# Kato vs Atlas track?



## Sally (Mar 13, 2010)

Good evening,

Has anyone done a comparison, pros-cons, of Kato versus Atlas (vs Peco?) sectional track?

As a newbie, I really want to avoid hand-laying track or using flex. (Even soldering looks tough right now!) So, I'd like to know which sectional joins easily, operates well, and lasts.


I need to match Peco Streamline code 55 turnouts that my husband bought for my use.
It's for a very small table-top layout (2 x 2.5). I'll be modeling steam, mid- to late-1800s.

Thank you,
Sally


----------



## Brakeman Jake (Mar 8, 2009)

For your purpose,handlaying track is definitely out as not required in any way.However,I do recommend that you use Peco C55 flex track as it will be the best match to your turnouts,wich are very good if not the best you can get.Installing flextrack is indeed more labour intensive than sectional track but is well worthed it.With sectional,curve radiuses are much more limited while flex allows you to custom fit your curves.

But if you want to go the sectional route,Peco C55 turnouts will accept Atlas C80 sectional track (not Atlas C55) fairly well.I've done it on a test loop and I've only had to file the railheads a little to match the height.Atlas C80 comes in 9 3/4 and 11 inch radius curves (11 in. being the largest you can use on a 24 in. layout) and have a very useful small hole every few ties to nail them down.Atlas C80 are reliable,easy to work with and decently priced.

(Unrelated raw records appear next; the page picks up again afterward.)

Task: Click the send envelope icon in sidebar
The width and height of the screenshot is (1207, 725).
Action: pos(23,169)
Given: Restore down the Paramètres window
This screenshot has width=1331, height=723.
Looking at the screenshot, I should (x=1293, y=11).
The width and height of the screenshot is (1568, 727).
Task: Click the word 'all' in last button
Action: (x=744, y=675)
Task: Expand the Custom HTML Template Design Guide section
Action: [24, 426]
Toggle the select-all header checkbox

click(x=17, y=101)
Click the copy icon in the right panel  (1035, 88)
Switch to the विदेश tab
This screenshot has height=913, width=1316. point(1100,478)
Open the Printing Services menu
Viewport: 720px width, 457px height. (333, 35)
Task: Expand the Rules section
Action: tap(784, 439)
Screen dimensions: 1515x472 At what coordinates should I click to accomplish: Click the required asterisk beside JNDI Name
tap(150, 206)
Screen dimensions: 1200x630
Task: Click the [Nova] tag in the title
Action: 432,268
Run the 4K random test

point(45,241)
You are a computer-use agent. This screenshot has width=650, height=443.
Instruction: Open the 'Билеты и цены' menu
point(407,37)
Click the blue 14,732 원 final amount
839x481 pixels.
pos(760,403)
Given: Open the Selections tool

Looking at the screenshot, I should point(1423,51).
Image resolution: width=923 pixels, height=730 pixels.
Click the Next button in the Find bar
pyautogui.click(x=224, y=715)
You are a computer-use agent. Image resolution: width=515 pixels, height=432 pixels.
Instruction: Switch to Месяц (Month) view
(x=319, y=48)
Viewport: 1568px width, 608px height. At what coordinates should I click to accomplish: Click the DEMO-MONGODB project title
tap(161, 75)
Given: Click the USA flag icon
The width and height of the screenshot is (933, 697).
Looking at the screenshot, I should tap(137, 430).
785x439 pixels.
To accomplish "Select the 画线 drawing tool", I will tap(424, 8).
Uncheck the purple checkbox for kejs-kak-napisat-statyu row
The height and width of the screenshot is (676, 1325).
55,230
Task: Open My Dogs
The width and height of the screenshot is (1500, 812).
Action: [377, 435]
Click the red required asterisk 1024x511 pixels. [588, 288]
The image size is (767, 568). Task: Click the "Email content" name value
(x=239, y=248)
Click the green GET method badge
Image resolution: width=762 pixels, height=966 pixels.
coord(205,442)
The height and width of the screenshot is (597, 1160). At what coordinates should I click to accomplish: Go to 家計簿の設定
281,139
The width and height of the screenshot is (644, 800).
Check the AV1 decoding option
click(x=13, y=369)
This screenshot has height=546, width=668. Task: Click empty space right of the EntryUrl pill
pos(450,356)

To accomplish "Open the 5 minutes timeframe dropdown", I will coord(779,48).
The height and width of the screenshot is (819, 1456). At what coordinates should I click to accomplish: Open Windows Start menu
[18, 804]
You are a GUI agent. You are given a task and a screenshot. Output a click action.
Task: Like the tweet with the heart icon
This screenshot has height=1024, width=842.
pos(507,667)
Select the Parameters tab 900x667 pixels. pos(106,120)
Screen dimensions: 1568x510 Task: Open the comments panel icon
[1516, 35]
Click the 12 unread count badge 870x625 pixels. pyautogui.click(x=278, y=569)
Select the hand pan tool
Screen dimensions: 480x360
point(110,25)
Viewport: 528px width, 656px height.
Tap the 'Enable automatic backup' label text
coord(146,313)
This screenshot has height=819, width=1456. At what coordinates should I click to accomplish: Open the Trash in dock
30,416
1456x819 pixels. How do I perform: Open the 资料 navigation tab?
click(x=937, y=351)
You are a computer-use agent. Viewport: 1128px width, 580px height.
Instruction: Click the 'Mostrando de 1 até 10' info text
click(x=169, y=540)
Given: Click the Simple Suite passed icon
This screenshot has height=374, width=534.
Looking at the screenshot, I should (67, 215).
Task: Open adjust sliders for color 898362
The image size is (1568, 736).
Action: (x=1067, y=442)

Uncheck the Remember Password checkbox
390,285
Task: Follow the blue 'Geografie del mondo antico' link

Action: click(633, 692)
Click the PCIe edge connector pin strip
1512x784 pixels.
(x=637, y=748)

As far as Peco sectional,I honestly don't know if Peco has them.If they do,I've never worked with them.They'd likely be your best option as they should be perfect fit.The only Kato track I know of is Unitrack,great trackage but definitely not an easy fit to Peco turnouts.Shimming and soldering likely required to fit and these are somewhat pricey.


----------